┌─ Extract

What is the true definition of a Chronic Illness?
Further to that, does the most basic definition really capture the widespread severity of long-lasting illnesses.
Click here for a link to an article that discusses the various definitions of chronic illness and the implications of having so many different meanings and understandings of this term. This link also discusses the differing definitions explained on various websites, including MedicineNet and Oxford Dictionaries.
Excerpts from the first link:
'Another academic study on chronic disease, authored by a geriatrician, classifies chronic illness as “conditions that last a year or more and require ongoing medical attention and/or limit activities of daily living”'
'The World Health Organization states that chronic diseases,
are not passed from person to person. They are of long duration and generally slow progression. The four main types … are cardiovascular diseases (like heart attacks and stroke), cancers, chronic respiratory diseases (such as chronic obstructed pulmonary disease and asthma) and diabetes'
And criteria listed from another site:
'complex causality, with multiple factors leading to their onset
a long development period, for which there may be no symptoms
a prolonged course of illness, perhaps leading to other health complications
associated functional impairment or disability'
Other definitions describe chronic illness as anything lasting 3 months or longer, in direct opposition to an acute illness.
So would you call a 6 month long stint with mono 'chronic mono'? Or a broken leg taking longer than 3 months to heal 'chronic bone fractures'? There are times when utilizing the term 'chronic disease' is done too liberally.
So what is my understanding of a chronic illness?
What are definitions on various medical sites of chronic illness?
And is putting the word 'chronic' in front of an already understood lifelong disorder - like 'chronic asthma' redundant?
So how do we know what is truly considered a chronic illness.
With so many definitions, the meaning can be lost.

└─

▸ What to do: Copy out the text on defining chronic illness in full, without changing a word.

┌─ Provided data

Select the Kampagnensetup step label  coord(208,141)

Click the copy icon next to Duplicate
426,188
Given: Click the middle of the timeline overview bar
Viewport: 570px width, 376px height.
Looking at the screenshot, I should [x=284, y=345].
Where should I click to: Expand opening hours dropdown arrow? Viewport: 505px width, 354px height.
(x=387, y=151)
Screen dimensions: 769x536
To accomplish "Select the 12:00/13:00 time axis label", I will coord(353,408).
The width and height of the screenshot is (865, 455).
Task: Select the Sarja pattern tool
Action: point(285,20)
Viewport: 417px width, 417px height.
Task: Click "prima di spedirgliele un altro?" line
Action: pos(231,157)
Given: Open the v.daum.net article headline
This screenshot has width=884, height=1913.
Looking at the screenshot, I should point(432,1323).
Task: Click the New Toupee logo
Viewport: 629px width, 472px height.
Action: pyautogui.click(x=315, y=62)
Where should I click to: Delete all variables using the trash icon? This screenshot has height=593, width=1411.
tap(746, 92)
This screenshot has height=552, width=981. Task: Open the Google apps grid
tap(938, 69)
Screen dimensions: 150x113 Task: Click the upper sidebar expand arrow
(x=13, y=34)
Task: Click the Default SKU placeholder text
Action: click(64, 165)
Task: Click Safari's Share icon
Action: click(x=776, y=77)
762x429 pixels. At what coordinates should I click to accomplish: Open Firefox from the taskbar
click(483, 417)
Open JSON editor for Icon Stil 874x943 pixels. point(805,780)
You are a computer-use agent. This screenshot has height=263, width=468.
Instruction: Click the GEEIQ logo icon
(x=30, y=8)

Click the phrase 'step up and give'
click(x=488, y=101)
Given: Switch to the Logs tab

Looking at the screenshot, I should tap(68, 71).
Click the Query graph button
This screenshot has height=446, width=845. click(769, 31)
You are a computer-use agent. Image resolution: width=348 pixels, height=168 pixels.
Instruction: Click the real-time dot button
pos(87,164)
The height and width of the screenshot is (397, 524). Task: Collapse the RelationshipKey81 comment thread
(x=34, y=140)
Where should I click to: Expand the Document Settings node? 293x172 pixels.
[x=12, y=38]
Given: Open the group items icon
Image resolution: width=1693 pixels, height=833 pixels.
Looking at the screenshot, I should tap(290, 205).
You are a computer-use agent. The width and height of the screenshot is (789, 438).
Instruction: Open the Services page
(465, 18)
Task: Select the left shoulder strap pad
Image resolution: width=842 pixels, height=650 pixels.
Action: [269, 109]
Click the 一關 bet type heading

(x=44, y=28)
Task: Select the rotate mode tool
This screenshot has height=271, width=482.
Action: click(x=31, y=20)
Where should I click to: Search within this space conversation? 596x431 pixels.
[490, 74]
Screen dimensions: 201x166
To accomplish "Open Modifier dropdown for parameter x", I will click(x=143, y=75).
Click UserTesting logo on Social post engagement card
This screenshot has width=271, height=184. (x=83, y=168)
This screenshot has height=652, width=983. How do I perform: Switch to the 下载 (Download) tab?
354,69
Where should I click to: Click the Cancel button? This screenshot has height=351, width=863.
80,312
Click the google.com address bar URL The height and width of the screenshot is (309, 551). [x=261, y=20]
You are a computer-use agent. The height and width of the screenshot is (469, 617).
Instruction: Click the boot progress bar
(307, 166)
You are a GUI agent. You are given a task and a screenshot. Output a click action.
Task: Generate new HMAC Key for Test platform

└─

▸ Result of the exercise:
What is the true definition of a Chronic Illness?
Further to that, does the most basic definition really capture the widespread severity of long-lasting illnesses.
Click here for a link to an article that discusses the various definitions of chronic illness and the implications of having so many different meanings and understandings of this term. This link also discusses the differing definitions explained on various websites, including MedicineNet and Oxford Dictionaries.
Excerpts from the first link:
'Another academic study on chronic disease, authored by a geriatrician, classifies chronic illness as “conditions that last a year or more and require ongoing medical attention and/or limit activities of daily living”'
'The World Health Organization states that chronic diseases,
are not passed from person to person. They are of long duration and generally slow progression. The four main types … are cardiovascular diseases (like heart attacks and stroke), cancers, chronic respiratory diseases (such as chronic obstructed pulmonary disease and asthma) and diabetes'
And criteria listed from another site:
'complex causality, with multiple factors leading to their onset
a long development period, for which there may be no symptoms
a prolonged course of illness, perhaps leading to other health complications
associated functional impairment or disability'
Other definitions describe chronic illness as anything lasting 3 months or longer, in direct opposition to an acute illness.
So would you call a 6 month long stint with mono 'chronic mono'? Or a broken leg taking longer than 3 months to heal 'chronic bone fractures'? There are times when utilizing the term 'chronic disease' is done too liberally.
So what is my understanding of a chronic illness?
What are definitions on various medical sites of chronic illness?
And is putting the word 'chronic' in front of an already understood lifelong disorder - like 'chronic asthma' redundant?
So how do we know what is truly considered a chronic illness.
With so many definitions, the meaning can be lost.